*Страница:*
Еще в феврале 1975 г. в южной провинции Алентежу появляется первый крестьянский кооператив — «Красная звезда». Восемьдесят семей получили бывшие охотничьи угодья местного латифундиста и, по словам одного из крестьян, «чтобы не перессориться друг с другом», возделывают землю совместно. В кооператив приходят и безземельные батраки, и бывшие арендаторы, и 11 семей с собственными тракторами — их цену владельцам обязуются постепенно возместить. Пайщики намерены делить все доходы поровну. Кооперативом руководят три комиссии по пять человек: техническая, административная и коммерческая.

После разгрома мартовского путча начинается передел земли. Структура земельной собственности в Португалии крайне архаична для Европы конца ХХ в.: 1000 семей владеют четвертью всей обрабатываемой земли. На юге страны, где распространены огромные латифундии, революционная власть ограничивает размер одного поместья 500 га, остальное она намерена экспроприировать с выкупом у прежних владельцев и передать крестьянам.

До компенсации доходит не всегда. Крестьяне не ждут, когда власти раздадут им новые наделы, они сами делят земли помещиков. К моменту, когда наконец выходит закон об аграрной реформе, крестьяне захватили уже около 70 латифундий общей площадью 140 000 га — в основном на юге страны. «Невмоготу ждать», — жалуются крестьяне журналистам. «Закон о реформе запоздал», — говорят апологеты захватов.

Советские репортеры собирают истории: в одном поместье хозяева перестали обрабатывать землю и нанимать работников, в другом уехали за границу, в третьем в духе нового времени заключили с крестьянами коллективный договор с гарантированной зарплатой, а сами тайком стали искать покупателей на имение и технику, при этом семена успели продать. Крестьяне узнали об этом и забрали себе поля, а заодно тракторы и лошадей. На изъятых землях создаются кооперативы с громкими революционными названиями.

Кое-где помещики пытаются сопротивляться. При помощи местных авторитетов — касиков под антикоммунистическими и религиозными лозунгами собирают группы добровольцев и наемников (в терминологии левой печати — банды), которые отбивают имения у крестьян. Исход конфликта крестьян с собственниками и касиками часто зависит от того, есть ли поблизости воинские части под командованием командиров с левыми политическим взглядами, которые могут прийти крестьянам на помощь.

Теперь в южных провинциях новый почин: «красные уик-энды». Рабочие, студенты и солдаты отправляются в кооперативы проводить политинформацию, обучать грамоте, ремонтировать технику, помогать в сборе урожая. Как только деревня становится социалистической, а собственность коллективной, нужна помощь горожан, чтобы сеять, полоть, поливать, транспортировать продукцию.

Журналисты из СССР и стран соцлагеря публикуют репортажи и целые книги, в которых расхваливают прогрессивный португальский опыт. Правда, их смущают ультралевые сторонники социализма, больше похожие на лохматых неопрятных хиппи. Им противопоставляют настоящих революционеров — дисциплинированный рабочий класс под руководством португальской компартии и ее генерального секретаря товарища Алвару Куньяла. Западные журналисты и политики уверены, что СССР влияет на события через послушную ему компартию и хочет превратить натовскую Португалию в европейскую Кубу.

*Условие задания:* Переведите на английский язык предложение из текста об аграрной реформе в Португалии: «Кооперативом руководят три комиссии по пять человек: техническая, административная и коммерческая».

*Предоставленный список:*
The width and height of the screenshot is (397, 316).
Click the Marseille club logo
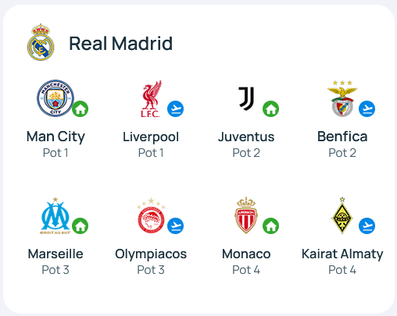coord(55,215)
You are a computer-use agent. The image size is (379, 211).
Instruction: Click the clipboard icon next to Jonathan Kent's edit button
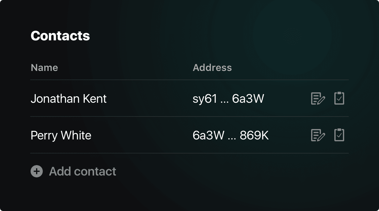pyautogui.click(x=339, y=98)
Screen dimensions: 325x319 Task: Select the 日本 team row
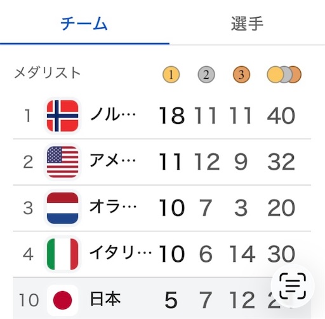click(162, 298)
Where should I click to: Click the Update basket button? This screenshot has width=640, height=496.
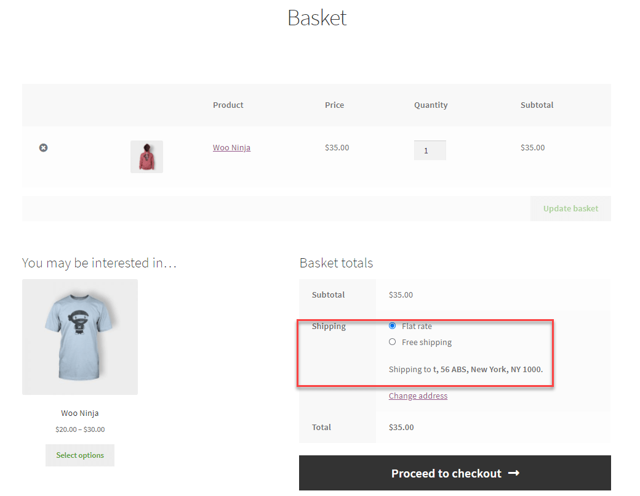[x=570, y=208]
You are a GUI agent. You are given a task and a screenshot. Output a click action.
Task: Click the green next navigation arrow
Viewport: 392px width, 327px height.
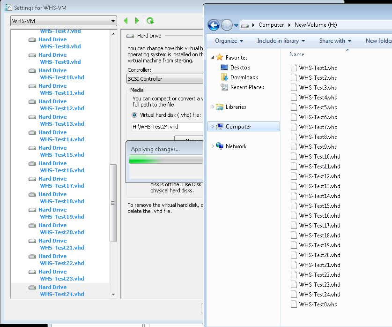click(137, 21)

*Ответ к заданию:* The cooperative is run by three committees of five people each: a technical one, an administrative one, and a commercial one.